Aim: Output the following items verbatim: everything from the line containing "What do you see at coordinates (172, 201)" down to the line containing "Image resolution: width=1535", both of those lines included.

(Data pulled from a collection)
▼

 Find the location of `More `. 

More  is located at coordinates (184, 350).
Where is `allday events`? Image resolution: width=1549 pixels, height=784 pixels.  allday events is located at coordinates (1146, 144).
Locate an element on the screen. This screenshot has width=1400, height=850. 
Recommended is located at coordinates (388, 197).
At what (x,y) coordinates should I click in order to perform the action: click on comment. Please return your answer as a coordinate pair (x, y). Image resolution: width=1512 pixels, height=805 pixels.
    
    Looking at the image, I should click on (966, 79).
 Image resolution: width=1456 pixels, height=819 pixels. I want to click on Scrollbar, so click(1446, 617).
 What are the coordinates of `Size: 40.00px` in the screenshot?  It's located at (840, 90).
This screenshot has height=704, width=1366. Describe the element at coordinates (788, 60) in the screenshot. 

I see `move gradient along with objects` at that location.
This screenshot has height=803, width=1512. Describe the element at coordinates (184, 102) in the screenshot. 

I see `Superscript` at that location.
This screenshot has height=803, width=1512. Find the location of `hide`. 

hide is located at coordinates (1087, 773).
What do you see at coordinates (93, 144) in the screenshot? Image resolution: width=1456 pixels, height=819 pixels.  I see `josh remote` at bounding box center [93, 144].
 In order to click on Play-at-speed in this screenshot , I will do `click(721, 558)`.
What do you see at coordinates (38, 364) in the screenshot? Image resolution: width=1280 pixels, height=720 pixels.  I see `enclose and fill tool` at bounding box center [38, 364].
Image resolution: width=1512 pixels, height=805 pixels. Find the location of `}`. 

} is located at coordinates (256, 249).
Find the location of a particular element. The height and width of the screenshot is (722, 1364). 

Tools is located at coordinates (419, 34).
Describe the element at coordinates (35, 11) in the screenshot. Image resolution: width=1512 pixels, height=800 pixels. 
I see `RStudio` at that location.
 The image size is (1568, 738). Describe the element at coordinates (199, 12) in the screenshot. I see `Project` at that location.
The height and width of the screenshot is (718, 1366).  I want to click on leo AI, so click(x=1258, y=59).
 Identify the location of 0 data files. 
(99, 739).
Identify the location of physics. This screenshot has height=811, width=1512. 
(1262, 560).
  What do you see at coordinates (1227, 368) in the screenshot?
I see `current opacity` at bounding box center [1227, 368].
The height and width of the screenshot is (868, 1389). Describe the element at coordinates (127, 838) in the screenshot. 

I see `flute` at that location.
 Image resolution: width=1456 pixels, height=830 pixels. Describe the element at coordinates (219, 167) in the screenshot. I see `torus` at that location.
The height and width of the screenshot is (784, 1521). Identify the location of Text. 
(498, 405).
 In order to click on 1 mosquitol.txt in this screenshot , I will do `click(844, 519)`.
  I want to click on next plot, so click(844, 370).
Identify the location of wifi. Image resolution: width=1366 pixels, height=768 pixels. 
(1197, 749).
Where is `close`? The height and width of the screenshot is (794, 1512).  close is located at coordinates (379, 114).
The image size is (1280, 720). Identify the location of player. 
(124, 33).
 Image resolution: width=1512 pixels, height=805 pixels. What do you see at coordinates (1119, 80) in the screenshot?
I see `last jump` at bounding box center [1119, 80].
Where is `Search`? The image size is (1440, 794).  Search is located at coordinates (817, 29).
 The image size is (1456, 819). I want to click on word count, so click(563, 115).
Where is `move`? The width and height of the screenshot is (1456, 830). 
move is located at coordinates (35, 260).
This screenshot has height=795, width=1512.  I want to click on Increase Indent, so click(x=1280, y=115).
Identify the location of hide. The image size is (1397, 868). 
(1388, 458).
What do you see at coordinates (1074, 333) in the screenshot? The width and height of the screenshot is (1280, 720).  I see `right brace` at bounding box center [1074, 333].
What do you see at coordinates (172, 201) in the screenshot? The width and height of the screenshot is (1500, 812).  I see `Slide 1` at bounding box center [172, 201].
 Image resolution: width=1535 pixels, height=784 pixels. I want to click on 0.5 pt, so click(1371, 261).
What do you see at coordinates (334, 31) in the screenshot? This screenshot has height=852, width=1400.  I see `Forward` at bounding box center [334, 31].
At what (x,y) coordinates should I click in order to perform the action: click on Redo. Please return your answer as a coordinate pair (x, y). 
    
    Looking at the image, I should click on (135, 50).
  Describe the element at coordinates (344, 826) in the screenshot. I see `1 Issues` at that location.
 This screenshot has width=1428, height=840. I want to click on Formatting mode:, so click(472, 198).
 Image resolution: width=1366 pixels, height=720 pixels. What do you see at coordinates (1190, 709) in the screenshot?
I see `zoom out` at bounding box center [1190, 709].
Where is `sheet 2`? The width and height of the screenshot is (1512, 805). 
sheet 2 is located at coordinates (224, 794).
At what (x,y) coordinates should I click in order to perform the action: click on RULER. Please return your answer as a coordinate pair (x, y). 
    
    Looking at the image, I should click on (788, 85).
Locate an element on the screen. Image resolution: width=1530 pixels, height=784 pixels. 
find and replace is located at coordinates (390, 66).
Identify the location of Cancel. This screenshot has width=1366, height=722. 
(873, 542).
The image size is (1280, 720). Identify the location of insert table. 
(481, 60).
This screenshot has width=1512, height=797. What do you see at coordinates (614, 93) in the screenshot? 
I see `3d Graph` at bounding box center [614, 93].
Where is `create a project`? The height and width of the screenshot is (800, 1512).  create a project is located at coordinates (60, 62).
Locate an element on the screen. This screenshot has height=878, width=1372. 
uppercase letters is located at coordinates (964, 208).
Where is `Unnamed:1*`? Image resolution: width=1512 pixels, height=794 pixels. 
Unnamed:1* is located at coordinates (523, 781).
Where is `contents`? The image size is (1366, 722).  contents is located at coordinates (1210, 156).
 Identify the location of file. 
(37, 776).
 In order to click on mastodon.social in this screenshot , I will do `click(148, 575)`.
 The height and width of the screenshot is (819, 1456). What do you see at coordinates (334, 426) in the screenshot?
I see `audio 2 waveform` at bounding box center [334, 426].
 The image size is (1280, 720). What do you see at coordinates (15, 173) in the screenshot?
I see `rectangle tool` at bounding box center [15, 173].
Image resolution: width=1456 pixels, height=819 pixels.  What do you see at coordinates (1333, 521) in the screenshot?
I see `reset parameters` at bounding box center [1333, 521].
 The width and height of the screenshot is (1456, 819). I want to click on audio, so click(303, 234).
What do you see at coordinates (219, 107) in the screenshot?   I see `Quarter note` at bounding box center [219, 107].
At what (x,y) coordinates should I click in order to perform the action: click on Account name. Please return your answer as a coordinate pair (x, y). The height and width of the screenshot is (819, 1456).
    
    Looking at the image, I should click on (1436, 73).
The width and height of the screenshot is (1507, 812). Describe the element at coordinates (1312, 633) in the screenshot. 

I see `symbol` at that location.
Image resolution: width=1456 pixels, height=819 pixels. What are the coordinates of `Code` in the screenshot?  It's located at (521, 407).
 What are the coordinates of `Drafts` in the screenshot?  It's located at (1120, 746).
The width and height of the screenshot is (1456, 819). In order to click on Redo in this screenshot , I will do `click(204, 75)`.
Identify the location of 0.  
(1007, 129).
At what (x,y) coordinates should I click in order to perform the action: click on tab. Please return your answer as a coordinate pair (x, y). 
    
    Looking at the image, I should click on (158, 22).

▲

Solution to this exercise:
What do you see at coordinates (172, 201) in the screenshot? The width and height of the screenshot is (1500, 812).  I see `Slide 1` at bounding box center [172, 201].
 Image resolution: width=1535 pixels, height=784 pixels. I want to click on 0.5 pt, so click(1371, 261).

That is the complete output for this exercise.